Known multi-platform up-and-comers like Far Cry 4, Dead Island 2, Diablo 3, Metal Gear Solid V, Mortal Kombat X, Batman: Arkham Knight and Battlefield Hardline took their bows, sometimes with nods to bits of exclusive content. Unexpected surprises popped up here and there, like news that Tim Schaefer’s Grim Fandango — arguably one of the finest adventure games yet made — is being remastered exclusively for PS4 and PS Vita. We caught a thrilling glimpse of Giant Squid’s new PS4-only project, dubbed Abzû, an underwater exploration game from Matt Nava (Journey‘s art director) with music by grammy-nominated composer Austin Wintory expected in 2016. And there was confirmation, at last, that Grand Theft Auto V is coming to the PS4 (and Xbox One and Windows) this fall. (I got the latter reveal dead wrong, incidentally.)
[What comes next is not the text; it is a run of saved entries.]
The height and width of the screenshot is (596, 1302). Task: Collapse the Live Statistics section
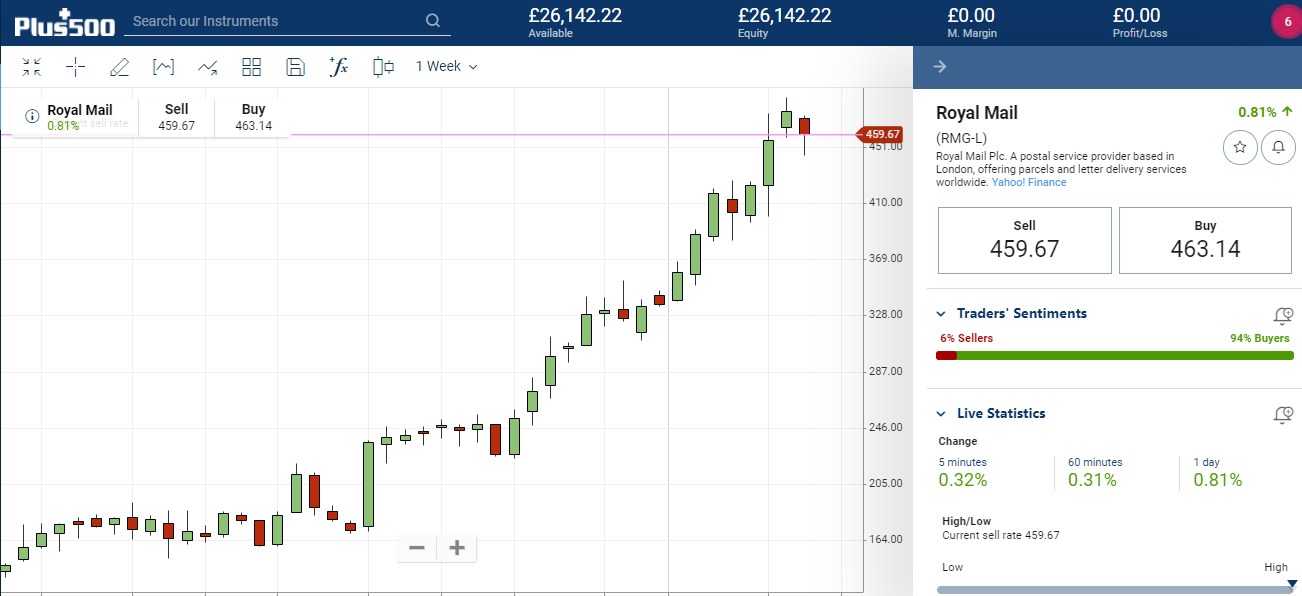tap(941, 414)
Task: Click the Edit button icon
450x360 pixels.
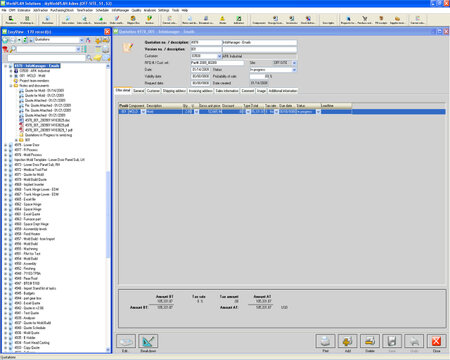Action: 126,341
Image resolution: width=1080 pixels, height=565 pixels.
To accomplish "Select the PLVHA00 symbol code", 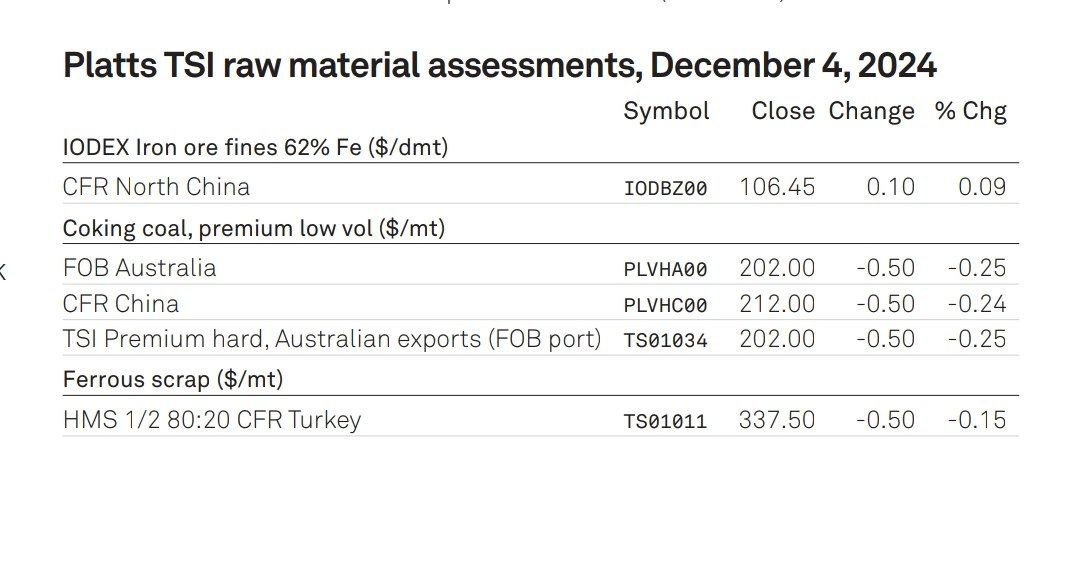I will 665,269.
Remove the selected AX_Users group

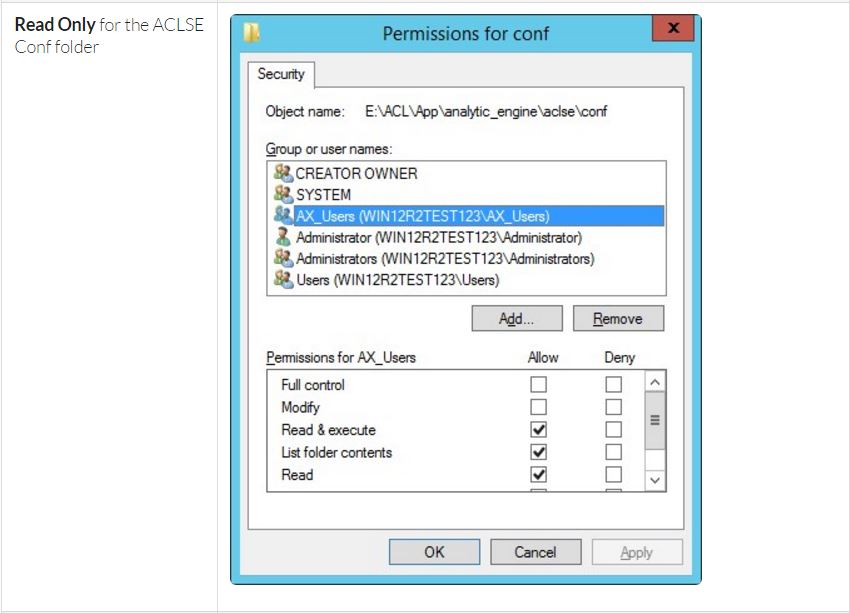pyautogui.click(x=618, y=318)
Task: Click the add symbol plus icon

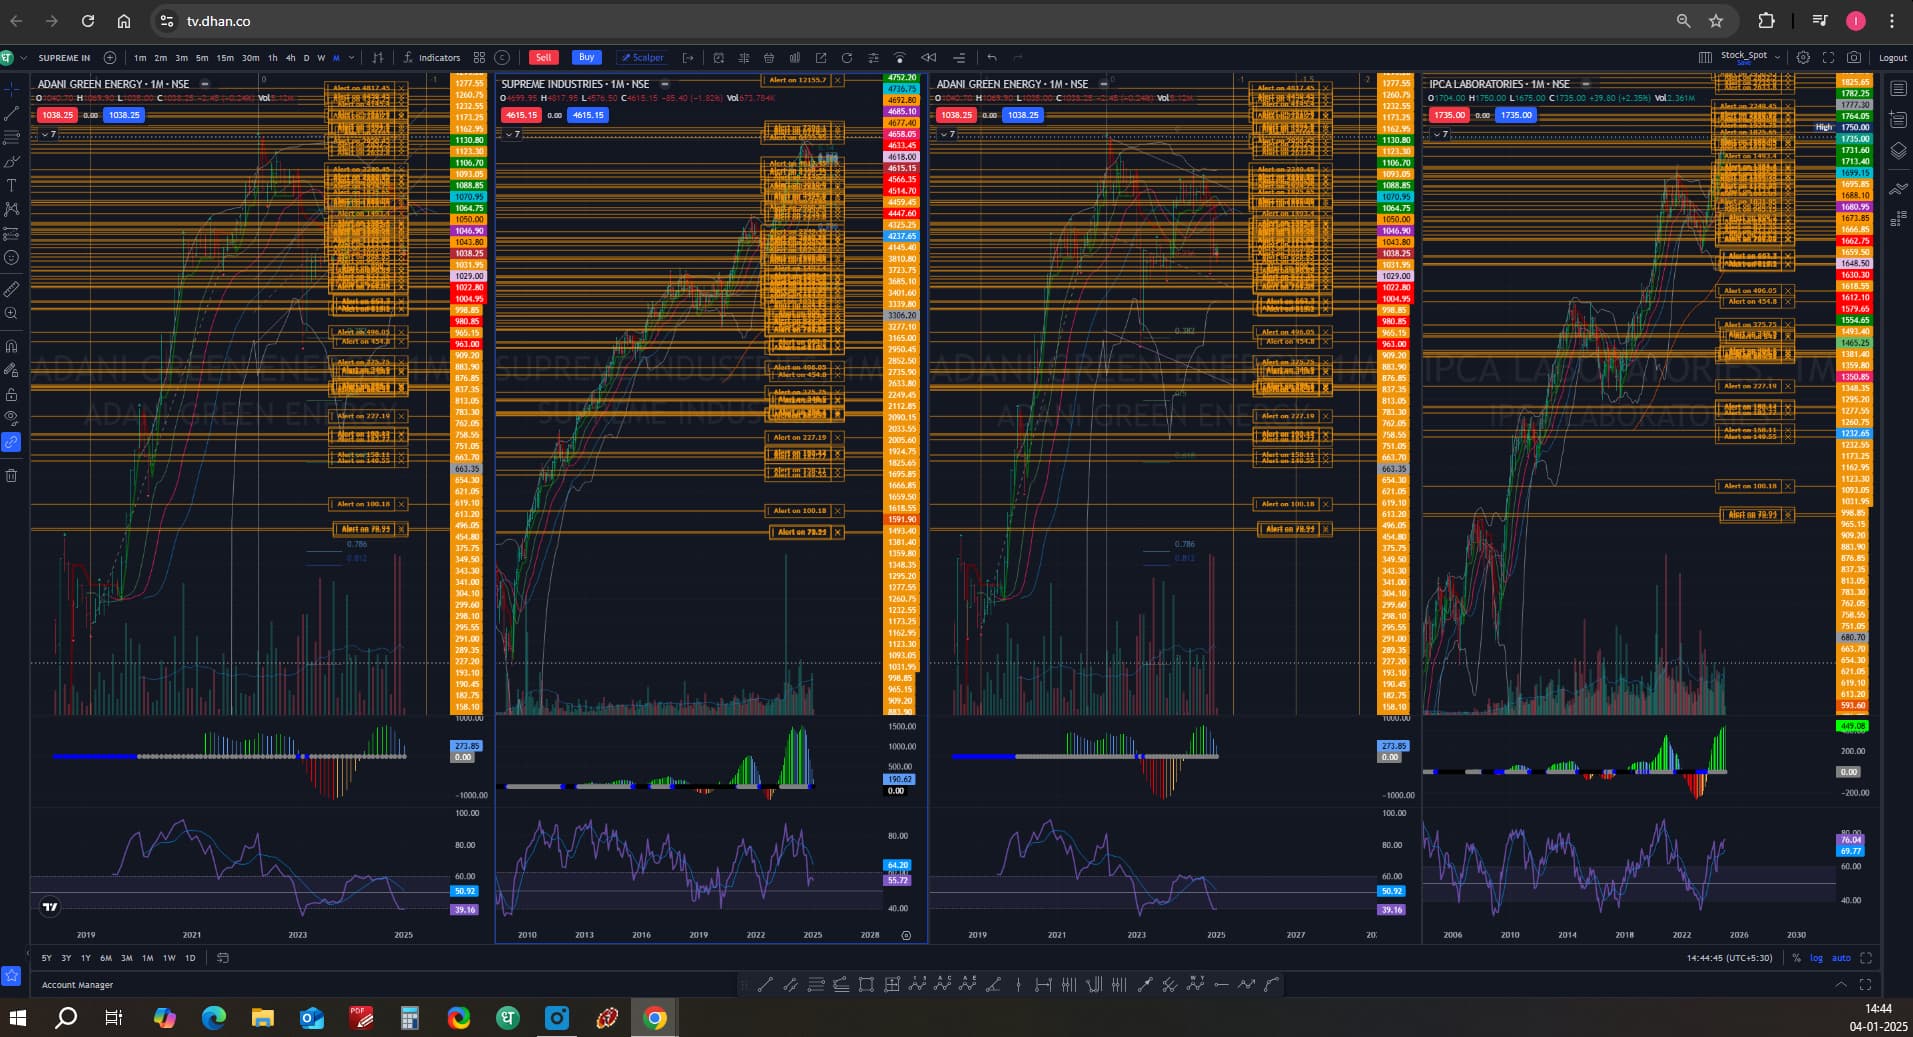Action: click(x=110, y=58)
The most arresting PS4 exclusive, and this is in line with my point earlier about Sony’s highlighting a number of sui generis games here, was probably No Man’s Sky. We previously saw this game — by indie newcomer Hello Games and then unnamed — at VGX 2013. It’s a sandbox sci-fi whatchamacallit (because who knows what the heck to call it) where you can run around on a planet and do things like classify new species, then get in a spaceship and fly up off-world (continuously, without a loading screen), zip around the galaxy, then zoom down onto other planets. Hello Games took the stage to explain that the game’s universe is procedurally generated, and thus in theory infinite. It sounds and looks magnificent, though there’s the question of whether all that vastness is going to feel like empty sprawl. We’ll see.

There were a few hardware components trotted out during the backend of the show, at least one of them potentially huge: PlayStation TV, the Vita-like micro-console previously available only in Japan, is coming to North American and Europe this fall for $100 (or bundled with a DualShock 3 controller for $130). It’ll let you play Vita games as well as original PlayStation classics, let you stream games from your PS4 to a second TV and offer access to PlayStation Now, Sony’s PS3 games-streaming service, which Sony says will be available in open beta on the PS4 in the U.S. and Canada beginning July 31. Sony also revealed that the first of its original programming efforts, a series based on Brian Michael Bendis’ Powers comic series, will debut this December: PlayStation Network users can watch the first episode free, while PlayStation Plus members get the whole enchilada.

Last up, we had our first look at Naughty Dog’s Uncharted 4: A Thief’s End (absent some of the series’ departed creative leads). The game looks as stunning as you’d expect it to, but we weren’t shown actual gameplay, leaving us guessing. But it was what the audience wanted to see, and in the end, that’s how you score points, and with all the diversity on parade here, Sony may have scored across the board.